I tend to like dandelions a lot (for food, and for worm/microbe habitat, and because I don't feel that they compete), so I try to work with them, letting the grow big and for several years, unless they are in an area that I want to grow another tap rooted plant like carrots which they do seem to compete with. I do sometimes chop them to let another plant have more light, like in my garlic patch in the spring when the garlic is small.
This is not at all the case for quack grass, timothy grass, (actually any grass), thistles, daisies, chickweed, and hedge nettle. These I have zero tolerance on. They spread via roots and tend to seed heavily if allowed. If I see them, and I have the moment to spare, they come out with as much roots as I can take-hopefully all of the roots. Generally I will mulch over the mess that I've made, since the exposed soil from the upturning as the plant was pulled is bound to have a lot of weed seeds (which perpetuates the problem). I have tried to chop and drop some of those tenacious spreaders, but they tend to take advantage of my weekness/laziness and come back to haunt me, and in short order.
My only success with chopping and dropping those types of plants, though, was to chop them down, plant potatoes and mulch heavily. The daisies and hedge nettles and chickweed couldn't take that. I still weeded out the grasses and thistles; they are the worst of my problems, but I knew that and weeded them before I chopped the rest.

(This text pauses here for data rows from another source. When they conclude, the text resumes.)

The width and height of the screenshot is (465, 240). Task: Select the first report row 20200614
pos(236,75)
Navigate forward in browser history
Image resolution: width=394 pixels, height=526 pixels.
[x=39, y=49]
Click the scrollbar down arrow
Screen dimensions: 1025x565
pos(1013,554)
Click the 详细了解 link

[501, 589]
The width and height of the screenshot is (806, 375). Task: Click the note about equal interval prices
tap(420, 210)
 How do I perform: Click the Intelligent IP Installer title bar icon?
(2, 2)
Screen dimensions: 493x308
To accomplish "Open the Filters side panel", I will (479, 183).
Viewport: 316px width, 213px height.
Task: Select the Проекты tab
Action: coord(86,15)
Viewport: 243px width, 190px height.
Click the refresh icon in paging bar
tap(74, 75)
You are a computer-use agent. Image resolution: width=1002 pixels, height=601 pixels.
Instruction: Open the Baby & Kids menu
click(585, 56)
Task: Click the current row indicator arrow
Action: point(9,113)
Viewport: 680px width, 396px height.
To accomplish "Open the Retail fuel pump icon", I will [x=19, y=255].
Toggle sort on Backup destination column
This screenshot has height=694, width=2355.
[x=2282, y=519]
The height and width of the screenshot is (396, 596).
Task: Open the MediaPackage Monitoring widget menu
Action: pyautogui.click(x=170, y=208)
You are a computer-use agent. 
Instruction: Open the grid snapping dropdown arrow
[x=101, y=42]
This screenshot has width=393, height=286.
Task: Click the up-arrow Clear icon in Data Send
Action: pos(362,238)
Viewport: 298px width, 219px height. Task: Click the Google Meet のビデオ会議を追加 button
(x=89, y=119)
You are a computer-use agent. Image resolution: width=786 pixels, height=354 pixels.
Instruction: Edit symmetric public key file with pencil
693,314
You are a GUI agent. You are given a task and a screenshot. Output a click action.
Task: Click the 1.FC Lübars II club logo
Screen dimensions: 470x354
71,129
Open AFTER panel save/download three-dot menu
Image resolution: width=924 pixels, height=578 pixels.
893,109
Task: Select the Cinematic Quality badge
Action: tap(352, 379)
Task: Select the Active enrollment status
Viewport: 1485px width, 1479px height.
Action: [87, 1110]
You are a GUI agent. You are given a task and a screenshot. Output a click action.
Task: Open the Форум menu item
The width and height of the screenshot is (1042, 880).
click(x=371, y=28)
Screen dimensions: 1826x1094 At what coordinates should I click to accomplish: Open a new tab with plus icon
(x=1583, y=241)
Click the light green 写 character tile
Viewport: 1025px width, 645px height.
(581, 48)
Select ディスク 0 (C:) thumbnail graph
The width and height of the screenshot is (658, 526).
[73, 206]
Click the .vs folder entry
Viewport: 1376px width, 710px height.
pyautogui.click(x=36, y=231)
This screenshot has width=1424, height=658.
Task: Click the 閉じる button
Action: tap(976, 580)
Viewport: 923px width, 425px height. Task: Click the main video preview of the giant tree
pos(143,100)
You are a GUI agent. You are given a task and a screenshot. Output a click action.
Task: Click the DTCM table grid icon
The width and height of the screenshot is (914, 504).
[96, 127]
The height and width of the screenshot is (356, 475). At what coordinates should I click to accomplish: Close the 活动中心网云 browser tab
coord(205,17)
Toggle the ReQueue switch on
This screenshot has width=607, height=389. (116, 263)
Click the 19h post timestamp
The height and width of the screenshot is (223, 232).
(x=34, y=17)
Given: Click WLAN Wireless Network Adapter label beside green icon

There are others, like plantain, wild mustard and lambs quarters that I leave because I like to have them around for food and medicine. I might still chop and drop them, but I never pull them unless I think they are totally in the way, and then only if I am putting in seeds or transplants. The plant goes right where it grew, if it's a plant I like, otherwise it goes out of the garden, for
compost, hugulkultur nutrients, or mulch under dense trees.